A 13-year-old who was supposed to be playing basketball with friends was instead drinking a Four Loko at an area park in Parkville, Maryland.
The teen got sick and texted his mother to pick him up. On the way home, he felt sick and opened the car door while they were making a turn. He fell out and was hit by another car. He died at an area hospital.
Four Loko was originally marketed as a high-alcohol energy drink, with each 23.5 ounce can having as much alcohol as 4 to 5 regular 12-ounce beers. The addition of caffeine would mask the signs and symptoms of being intoxicated, which could make kids drink even more, sometimes to the point of alcohol poisoning, as they were "drunk while still awake."

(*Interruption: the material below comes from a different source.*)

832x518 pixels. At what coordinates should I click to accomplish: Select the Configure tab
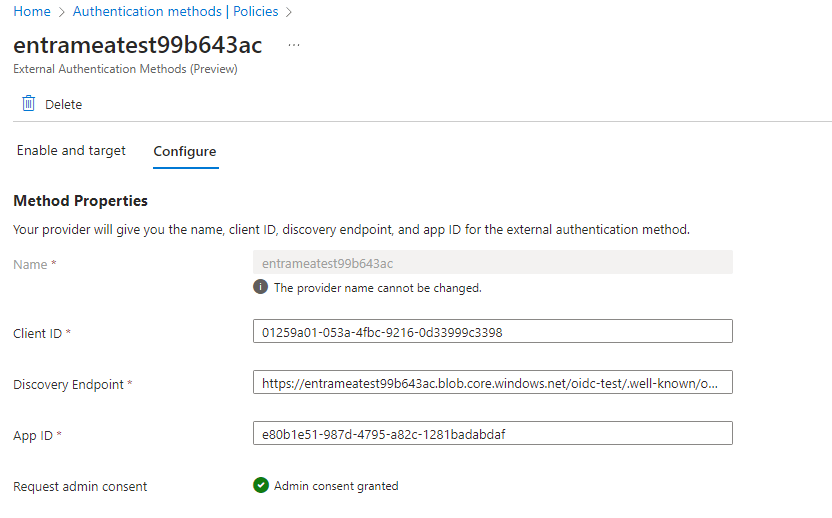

Fortunately, caffeinated alcoholic beverages were banned by the FDA last year. High-alcohol drinks like Four Loko didn't exactly go away though - they just removed the caffeine. They still contain a lot of alcohol (12% vs about 5% alcohol in the average beer), come in popular fruit flavors (watermelon, lemonade, fruit punch, and blue raspberry, etc), and are sold in over-sized, single serve, non-resealable containers, all factors which could likely continue to make them popular with underage drinkers.
The FTC is now working with the makers of these drinks to come up with changes that will hopefully make them less appealing to kids. Of course, it is even more important to be aware that these drinks are available and educate your kids about the dangers of drinking them.
These types of drinks have always been around in one form or another though. The real problem is that rates of underage drinking are just way too high, with 42% of high school students saying they have drank alcohol and 24% saying they are binge drinkers. So don't just talk to your kids about Four Loko, or other types of alcopops, flavored alcohol drinks. Help stop all underage drinking.